Let $X \subseteq \mathbb{A}^2$ be the circle of equation $x^2+y^2=1$. I have to compute the points of $X$ such that $f=\frac{1-y}{x}$ is regular. (We can suppose $\operatorname{char}(K)\neq 2$)
I computed them in two different way and I found two different results. So I’m a bit confused.
In any case $f$ is regular when $x \neq 0$.
First way: In $X$ we have $$\frac{1-y}{x}=\frac{x(1-y)}{x^2}=\frac{x(1-y)}{1-y^2}=\frac{x}{1+y}$$ and so it is enough $y\neq 0$. So $X\setminus{(0,-1)}$.
Second way: The set that we are looking for is $$Y=X\setminus(V(x^2+y^2-1)\cap V(x))=X\setminus(V(x,x^2+y^2-1))=X \setminus \{(0,\pm 1)\}$$
The second way looks more intuitive and clear, but I’m a bit confused and any help (for this type of situation) is very useful.

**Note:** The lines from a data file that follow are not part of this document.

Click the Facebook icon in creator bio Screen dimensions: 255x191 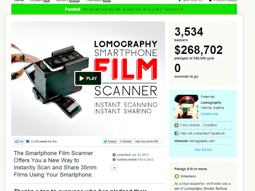(176, 133)
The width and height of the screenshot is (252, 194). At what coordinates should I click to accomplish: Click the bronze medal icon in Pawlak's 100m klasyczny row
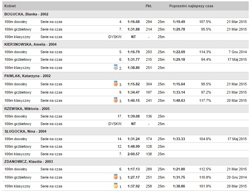pyautogui.click(x=116, y=100)
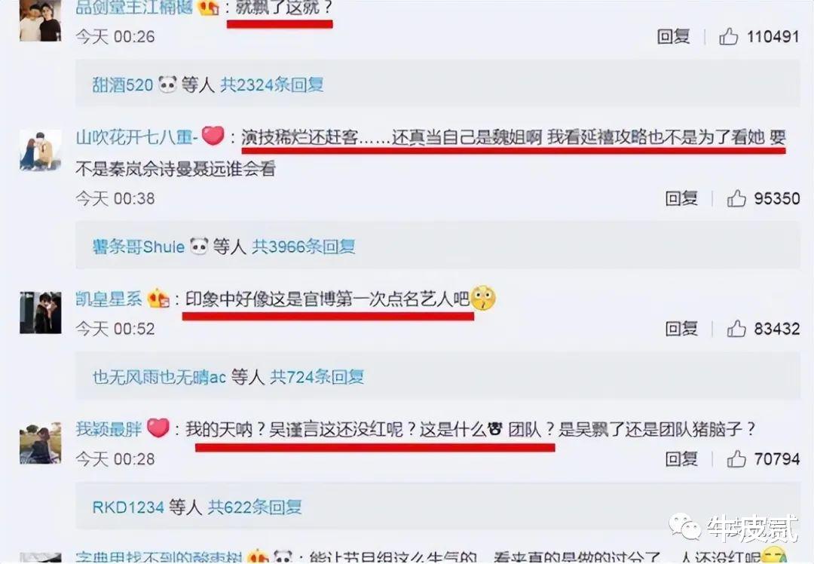Like the comment with 83432 likes
814x564 pixels.
point(736,329)
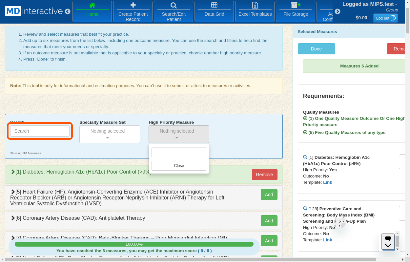This screenshot has width=410, height=262.
Task: Open Excel Templates icon
Action: pyautogui.click(x=255, y=5)
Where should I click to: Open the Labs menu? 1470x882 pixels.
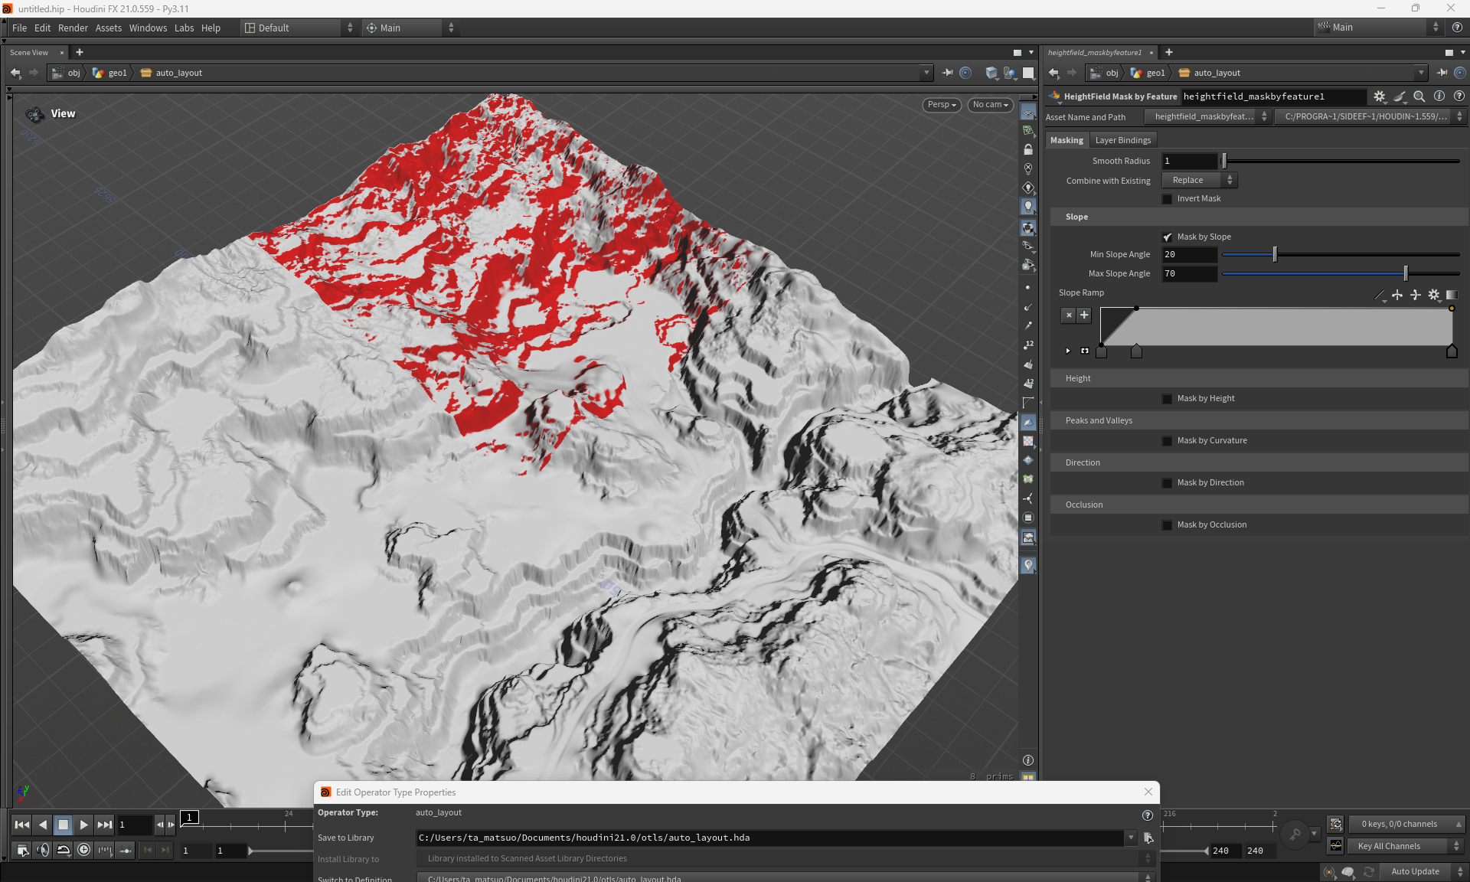(x=184, y=28)
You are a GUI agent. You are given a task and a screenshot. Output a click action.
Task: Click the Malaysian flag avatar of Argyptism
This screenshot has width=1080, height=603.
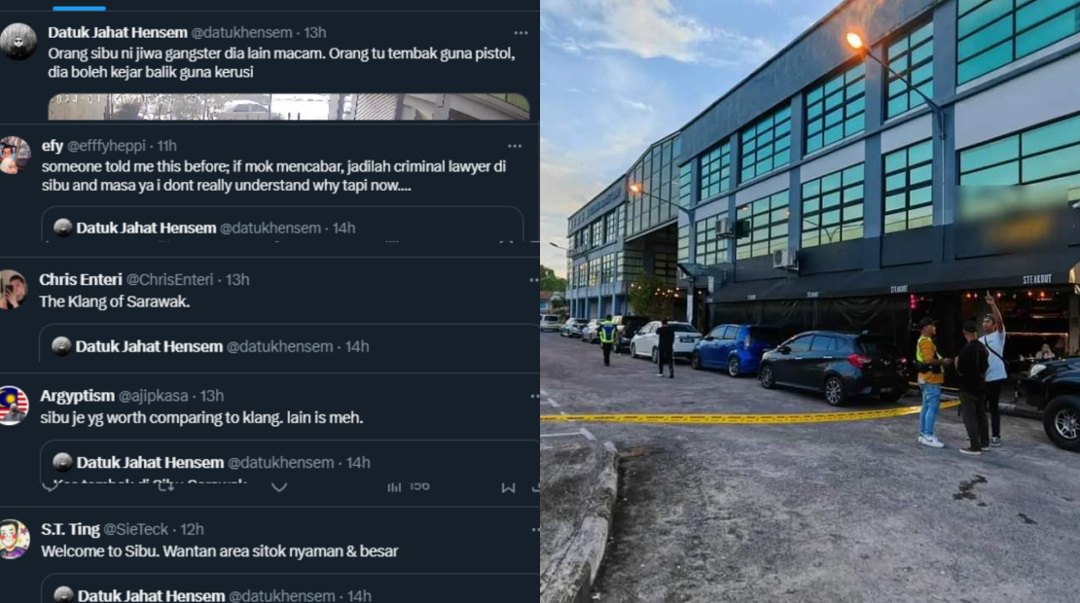click(x=14, y=406)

The idea of $f$ being a regular function is that in its domain $f$ is well defined. So, in the first way, at the time of simplifying $1-y$, you are losing information, more precisely, you are missing the point (0,1). In the second way you found all the points that you wanted, but I don't think it's clear how you got them.